I just bought one of his books... from a bookstore! I've only read on of his book but I didn't find it difficult to read at all.
― Thomas K Amphong (Tom D.), Wednesday, 6 November 2013 10:40 (ten years ago) link
I am trying to be generous towards this list (exploit the dismal cult of difficult literature to recommend some odd books, decent rhetorical move imo) but it turns out I am voting for "Probably the greatest and most difficult satire by one of the world’s most storied satirists." Sharp blurb, flavorwire!

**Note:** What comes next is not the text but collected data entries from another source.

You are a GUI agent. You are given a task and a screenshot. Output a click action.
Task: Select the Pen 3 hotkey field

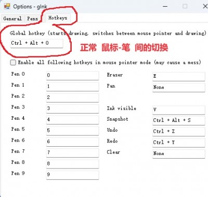(x=72, y=109)
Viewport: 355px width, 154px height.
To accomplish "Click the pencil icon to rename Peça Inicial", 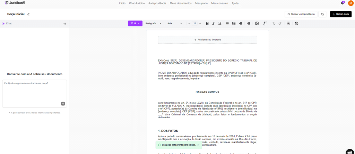I will (28, 14).
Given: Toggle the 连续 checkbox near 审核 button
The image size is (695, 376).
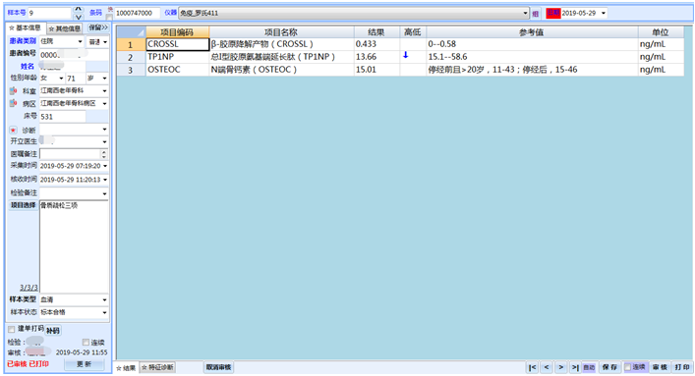Looking at the screenshot, I should (x=627, y=367).
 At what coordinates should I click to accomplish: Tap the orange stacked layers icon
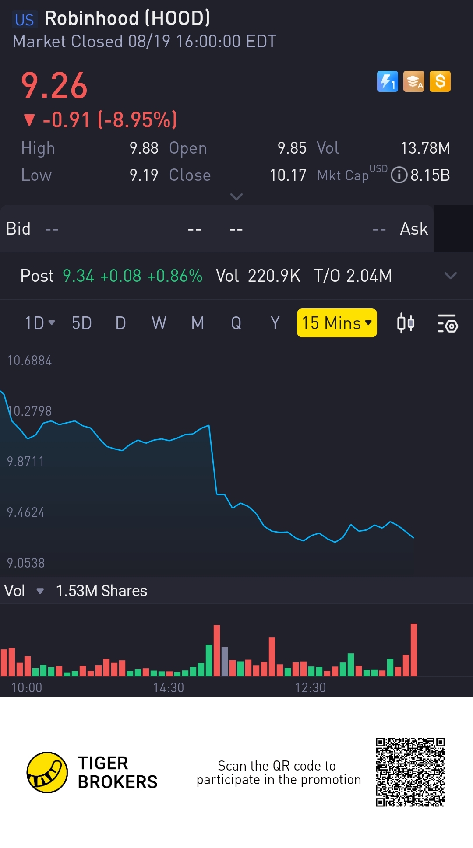pos(414,81)
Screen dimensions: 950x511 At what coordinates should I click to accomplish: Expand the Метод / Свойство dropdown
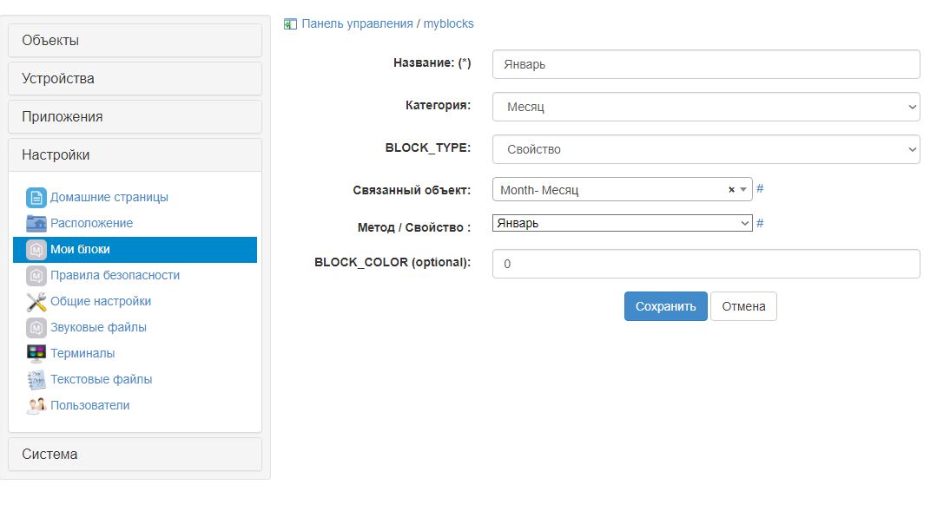click(623, 223)
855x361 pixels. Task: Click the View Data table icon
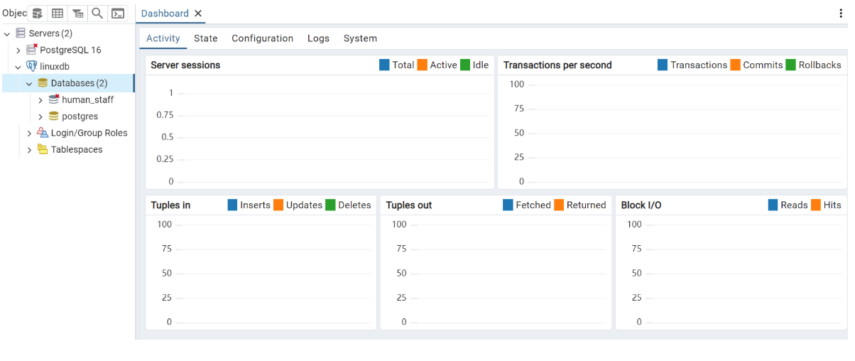tap(58, 14)
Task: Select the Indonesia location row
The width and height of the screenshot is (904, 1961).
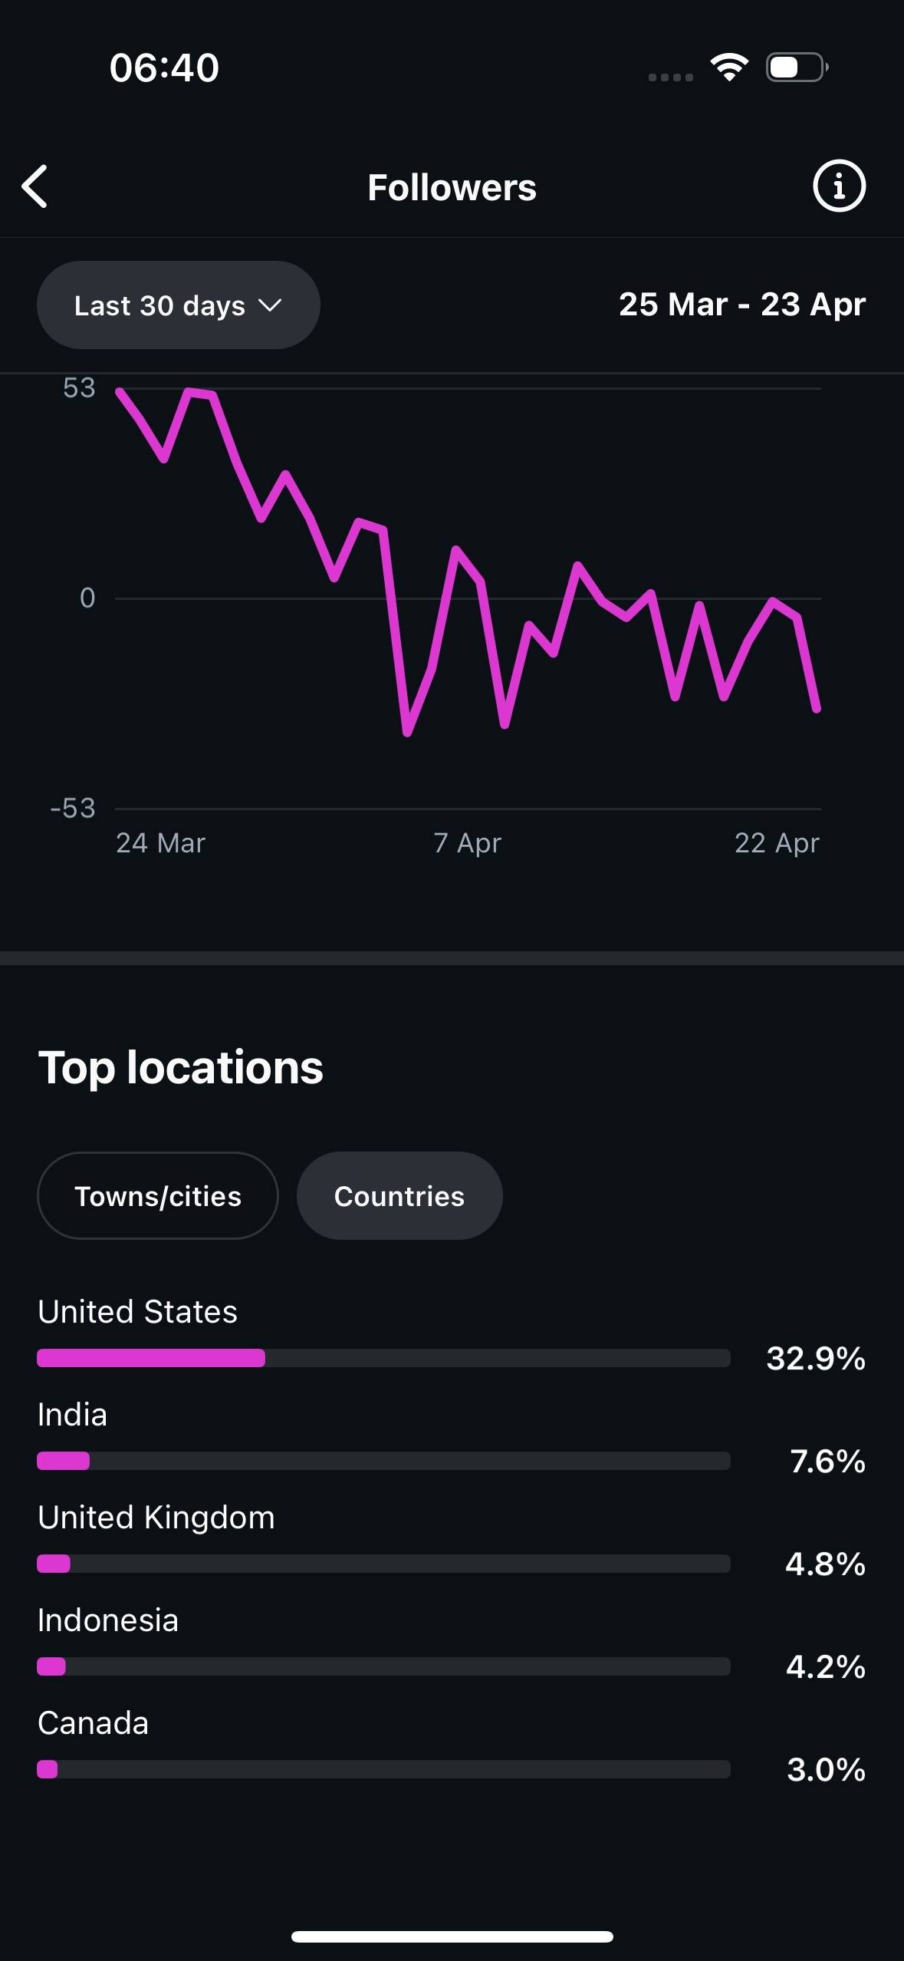Action: (x=452, y=1642)
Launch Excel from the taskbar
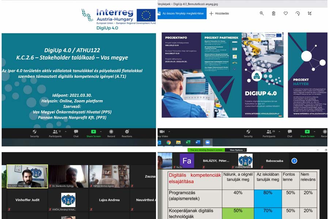 187,142
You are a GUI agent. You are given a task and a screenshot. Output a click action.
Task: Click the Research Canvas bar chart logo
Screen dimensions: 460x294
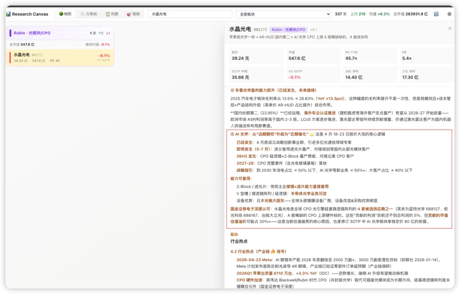pos(8,14)
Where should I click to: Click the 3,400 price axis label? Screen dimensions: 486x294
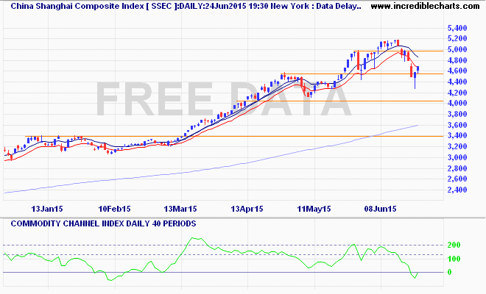coord(456,136)
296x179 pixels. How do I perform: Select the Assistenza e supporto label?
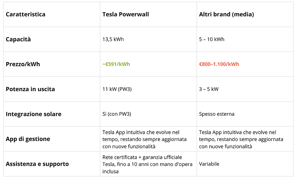tap(37, 164)
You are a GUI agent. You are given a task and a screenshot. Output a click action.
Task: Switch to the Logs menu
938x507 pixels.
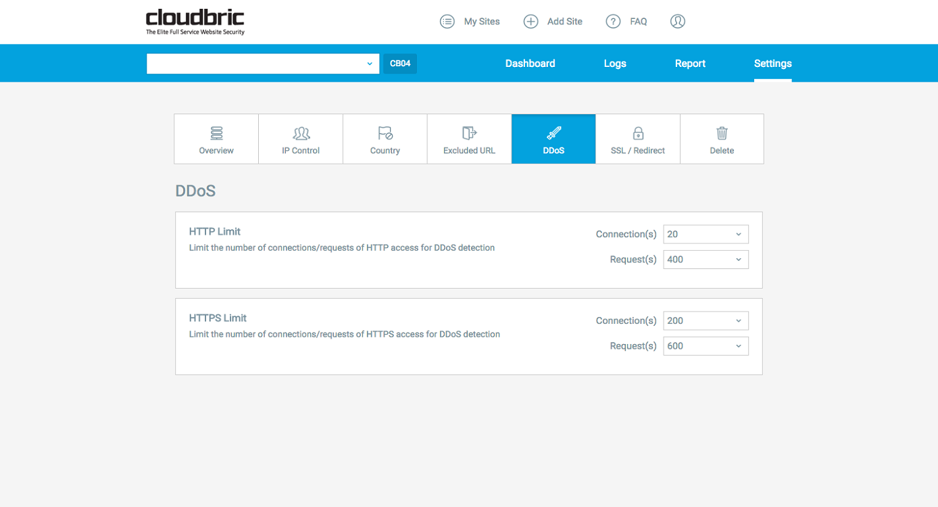(x=615, y=64)
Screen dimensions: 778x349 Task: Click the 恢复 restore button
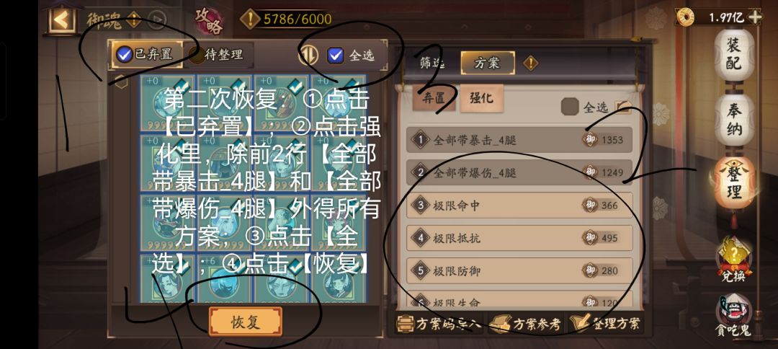[x=246, y=322]
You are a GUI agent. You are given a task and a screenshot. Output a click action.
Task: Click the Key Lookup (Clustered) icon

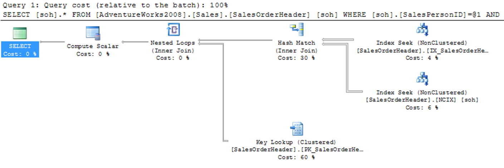pyautogui.click(x=296, y=129)
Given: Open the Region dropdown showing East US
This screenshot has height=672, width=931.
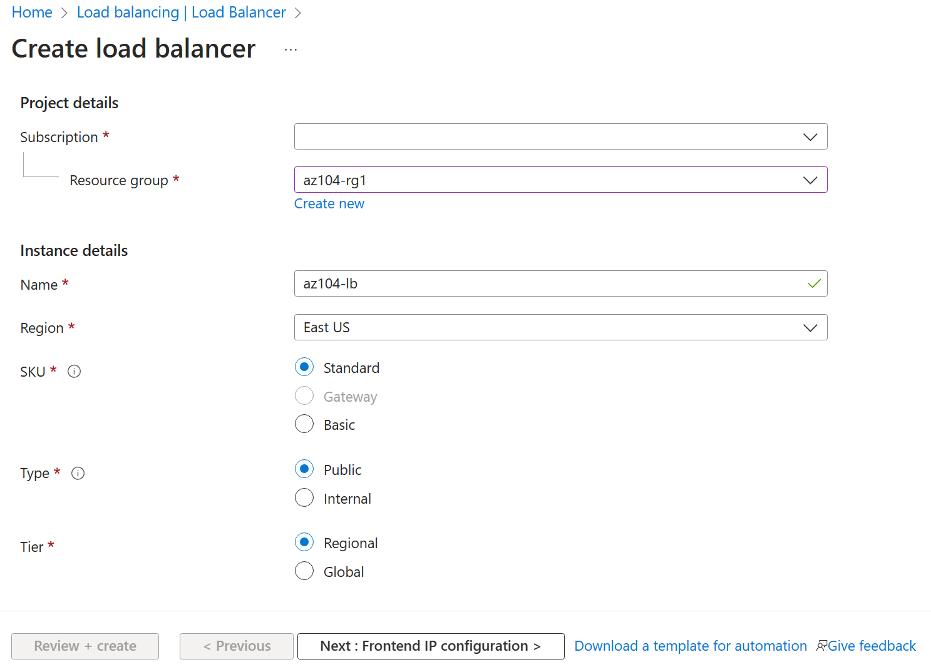Looking at the screenshot, I should coord(810,327).
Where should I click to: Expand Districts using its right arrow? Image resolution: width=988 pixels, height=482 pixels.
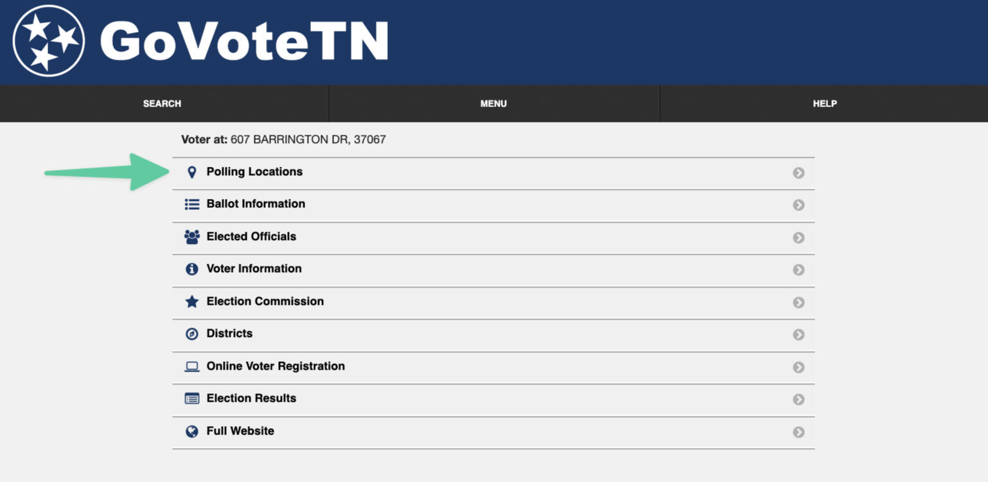798,334
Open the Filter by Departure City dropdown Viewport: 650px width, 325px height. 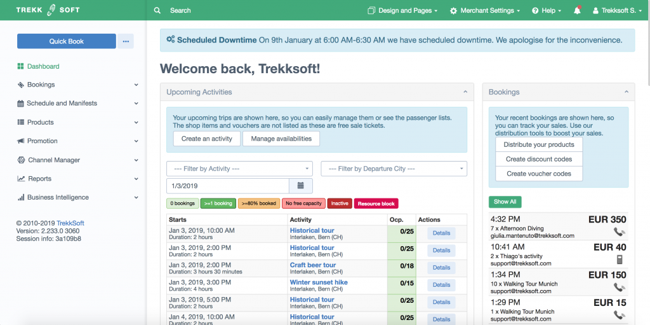click(x=394, y=169)
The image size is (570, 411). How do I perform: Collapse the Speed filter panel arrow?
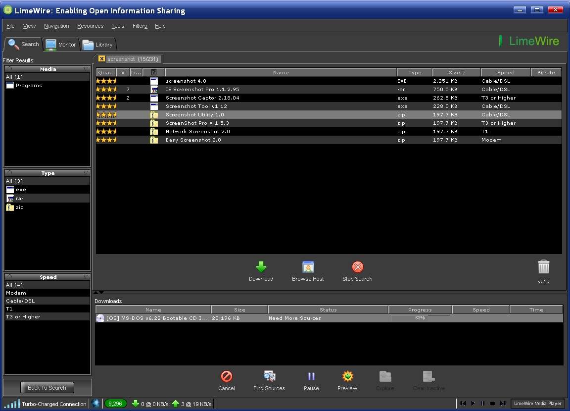tap(86, 277)
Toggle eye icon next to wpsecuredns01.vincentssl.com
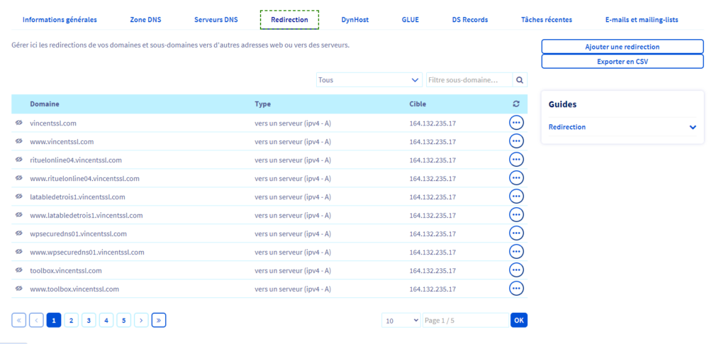Viewport: 726px width, 344px height. coord(19,233)
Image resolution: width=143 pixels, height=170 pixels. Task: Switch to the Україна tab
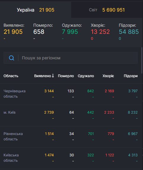[x=36, y=10]
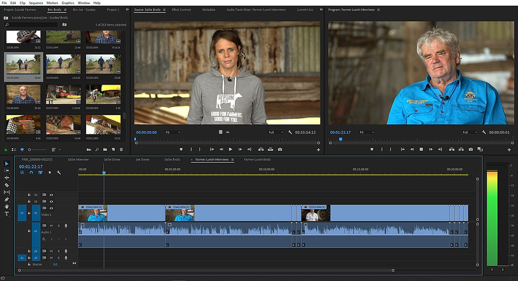Choose the Pen tool
The height and width of the screenshot is (281, 518).
(x=7, y=200)
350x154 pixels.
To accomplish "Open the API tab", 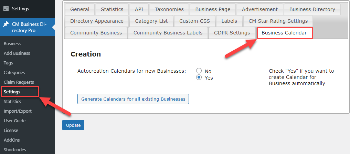I will [139, 9].
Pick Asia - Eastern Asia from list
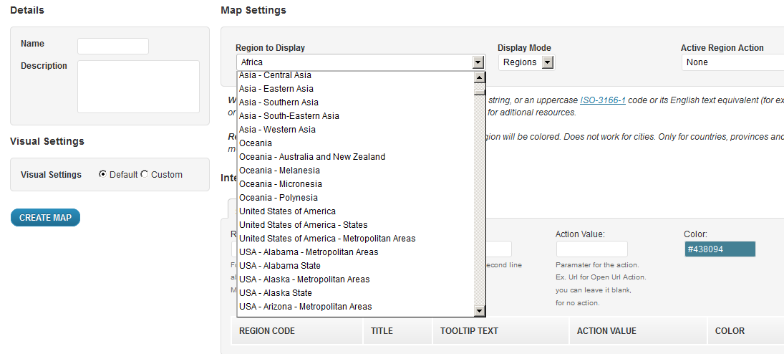The height and width of the screenshot is (354, 784). [x=276, y=89]
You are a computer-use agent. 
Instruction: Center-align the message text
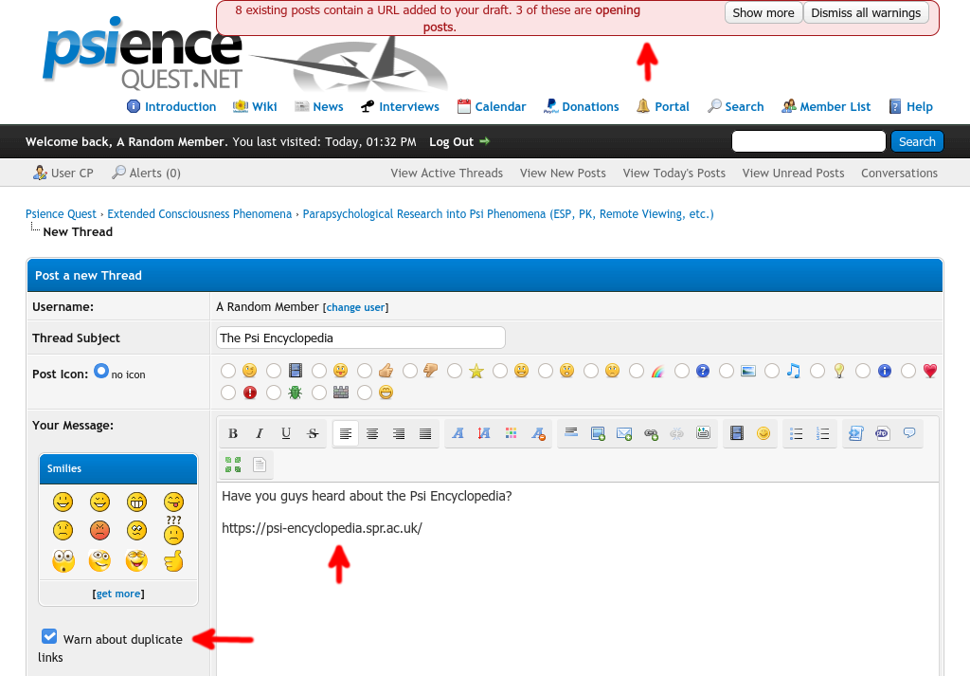pos(372,434)
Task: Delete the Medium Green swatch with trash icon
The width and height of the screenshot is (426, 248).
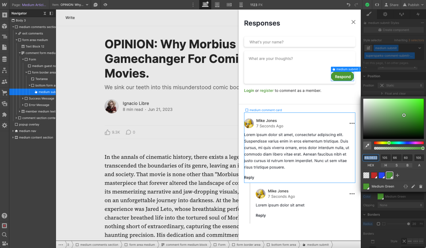Action: 420,186
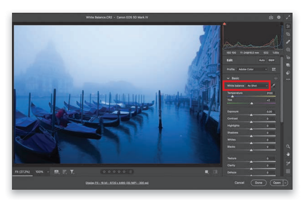Select the Zoom magnifier tool
Screen dimensions: 301x201
coord(288,146)
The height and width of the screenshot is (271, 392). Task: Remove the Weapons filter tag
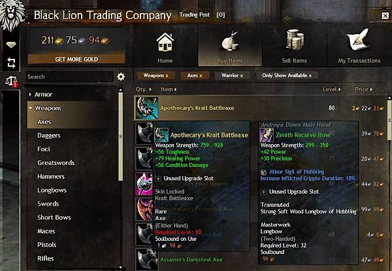[x=155, y=75]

― woof, Wednesday, 6 November 2013 11:05 (ten years ago) link
I recently read the village of stepanchikovo, Dostoyevsky's only foray into straight-ahead comedy afaik. It's a lot of fun but a)pretty dark and b) not as funny as devils &c
― you can get fuckstab anywhere in london (wins), Wednesday, 6 November 2013 11:12 (ten years ago) link
gotta be Proust or Faulkner
Proust it will be ftw
― nostormo, Wednesday, 6 November 2013 11:24 (ten years ago) link
where is The Man Without Qualities?
no ulysses
― midwife christless (darraghmac), Wednesday, 6 November 2013 11:42 (ten years ago) link
?
Trainspotting, Irvine WelshPet Sematary, Stephen King
joke inclusions, as is silmarillion
― midwife christless (darraghmac), Wednesday, 6 November 2013 11:43 (ten years ago) link
the silmarillion is way better than lots of stuff on that list. easy to knock due to the hobbit's and the lord of the rings' ubiquity but up there with the fairie queene and the canterbury tales as extraordinary mythopoeic invention. not gonna defend trainspotting or pet semetary's inclusions except to say both are rad and too bad haters gotta hate
― reggie (qualmsley), Wednesday, 6 November 2013 11:58 (ten years ago) link
Tale of a Tub isn't a difficult satire so much as Swift realises halfway thru that he hates everything
― . (Noodle Vague), Wednesday, 6 November 2013 13:03 (ten years ago) link
DHALGREN
― ciderpress, Wednesday, 6 November 2013 14:26 (ten years ago) link
i haven't read most of these though
― ciderpress, Wednesday, 6 November 2013 14:27 (ten years ago) link
yeah the number of titles on this list which are in my opinion extremely readable and user friendly kinda belies the point
I mean all lists are corny clickbait, so that's got to be a given at this point, but I would learn something from, say, a list of the top 50 longest books, in order, that I'm not learning from this list because of its incoherence
but I like talking about books!
when I was in lol-college I wrote an undergrad paper about the unreadability of "Finnegan's Wake" with reference to Wittgenstein on private language- I have vague memories of my pained bleating about the work's resistance to being read as the asymptotic approach towards the conceptually impossible notion of a private language- like, we can't have a private language, but if we could, it would sound a lot like FW- probably just my attempt at a highfalutin justification for not being able to read the damn thing
― the tune was space, Wednesday, 6 November 2013 14:52 (ten years ago) link
nb qualmsley- i enjoyed all three but wtf at their placement on a list like this
― midwife christless (darraghmac), Wednesday, 6 November 2013 14:54 (ten years ago) link
Difficulty in constantly flipping back-and-forth from IJ's main text to endnotes shouldn't be underestimated, especially if one hand is busy smoking.
Kilopage books are heavy
― Sir Lord Baltimora (Myonga Vön Bontee), Wednesday, 6 November 2013 15:14 (ten years ago) link
Have just started Joseph McElroy's Women And Men which is reputedly both longer and more difficult than virtually everything on this list. 20 pages in; it's extraordinary - a gigantic poem of selves and selves-in-selves and a great communal Self that isn't even a self. Strikes me that it could be a fairly great work.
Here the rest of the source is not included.